Tim Wise addresses issues of racial injustice in US


Photo by Laura Lango

Tim Wise raises awareness in combating racism.

By Ariel Kimbleton, Staff Writer

Showalter Auditorium was filled with students, faculty, staff and community members who came to hear Tim Wise, antiracism educator and writer, discuss combating racism and how people of color are faced with discrimination and injustice in the U.S. today.

The event on Feb. 24 had attendees resorting to sitting on the floor because the venue was so full. The discussion lasted longer than the hour originally allotted, which allowed people to ask questions of Wise. EWU Dining Services provided a banquet following the event.

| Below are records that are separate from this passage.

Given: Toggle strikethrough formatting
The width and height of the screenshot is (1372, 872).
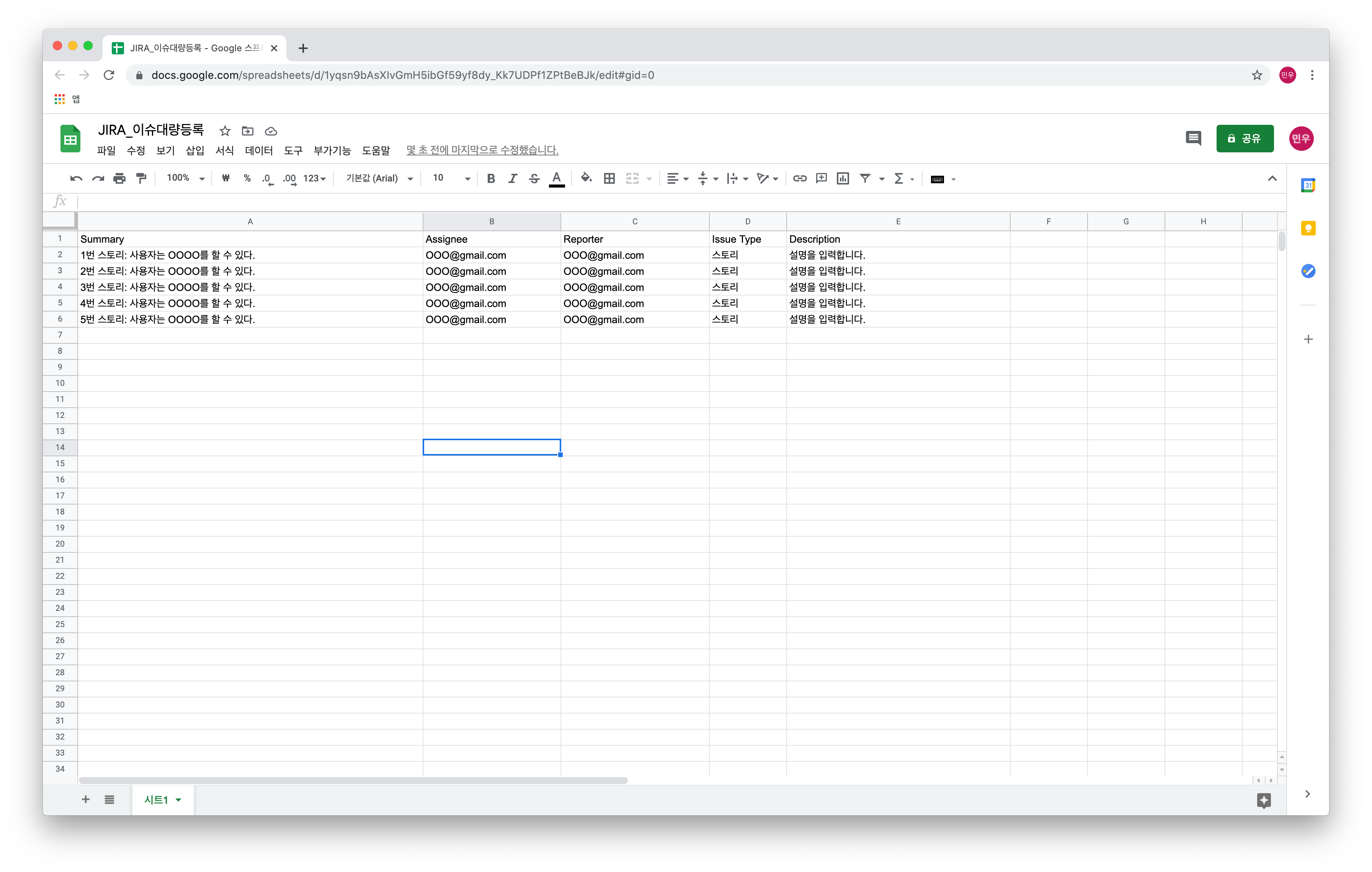Looking at the screenshot, I should [x=534, y=178].
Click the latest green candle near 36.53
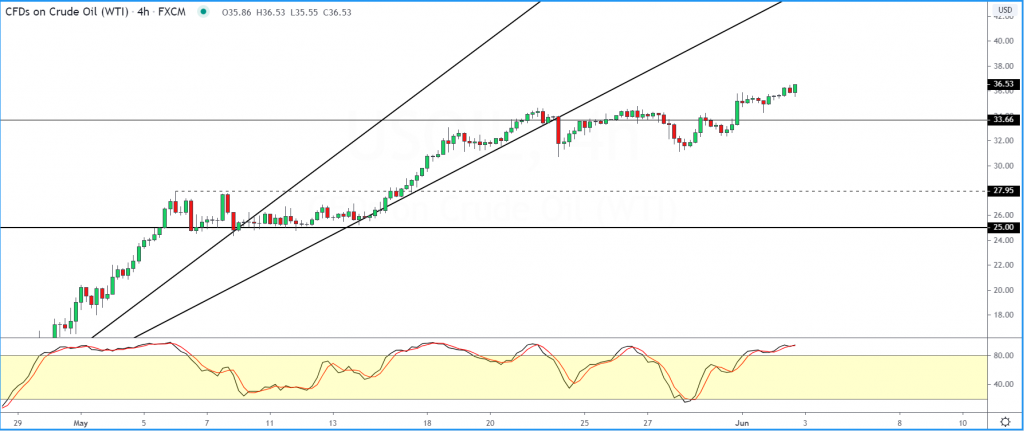 pos(794,89)
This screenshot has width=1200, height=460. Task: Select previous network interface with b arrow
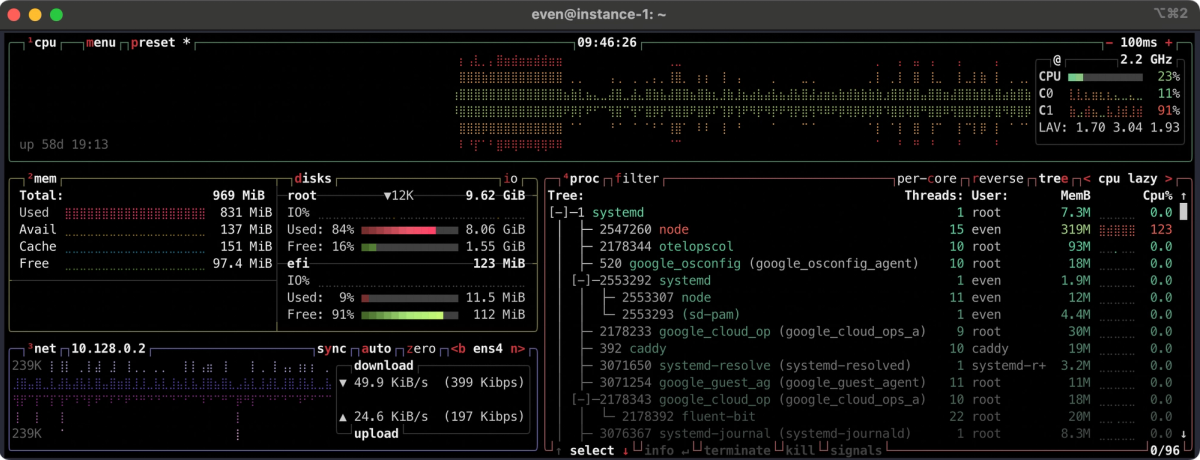click(x=457, y=349)
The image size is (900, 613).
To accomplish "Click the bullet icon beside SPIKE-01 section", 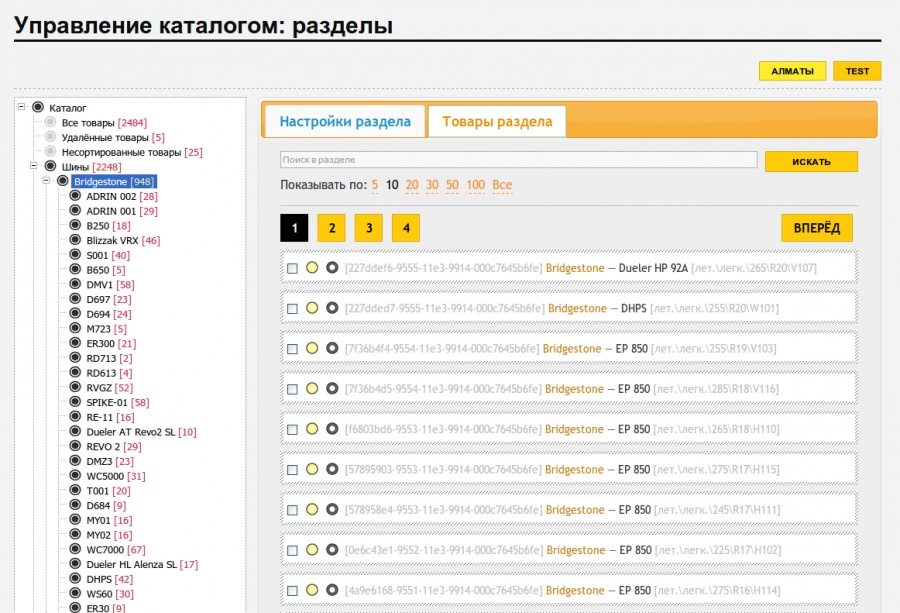I will [76, 402].
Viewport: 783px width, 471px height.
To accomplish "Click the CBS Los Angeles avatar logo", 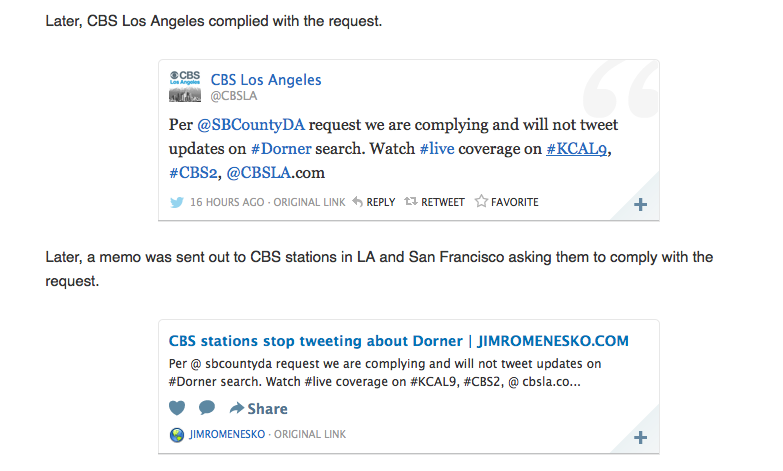I will click(x=185, y=86).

Wise graduated from Tulane University in 1990 with a B.A. in political science with a Latin American studies minor. He has spent the past 20 years speaking at over 1,000 colleges and high schools in all 50 states about issues of white supremacy and racial injustices. The author of six books on the topic, Wise is a frequent correspondent on CNN and MSNBC to discuss race issues.

During his lecture, Wise incorporated a bit of humor, at one point exclaiming, “We didn’t break away from the British last Wednesday,” to shed light on specific race issues currently occurring in the U.S. One of the first things he remarked upon was the irony of a white man taking the stage to talk about an issue that does not directly affect himself. Wise argued that racial equality is not going to be achieved until a black or brown person can stand on the same stage and give the same talk that he did.

Wise mentioned Black History Month and the danger that comes along with commemoration of progress. He said, “[While it is] important to acknowledge the victories, the danger in commemoration is not looking forward at what still needs to be addressed.”

Wise believes that what happened with Mike Brown in Ferguson, Missouri, issues with border patrol, voting discrimination and the use of religion to excuse intolerance represent racial issues in the U.S. that need to be addressed.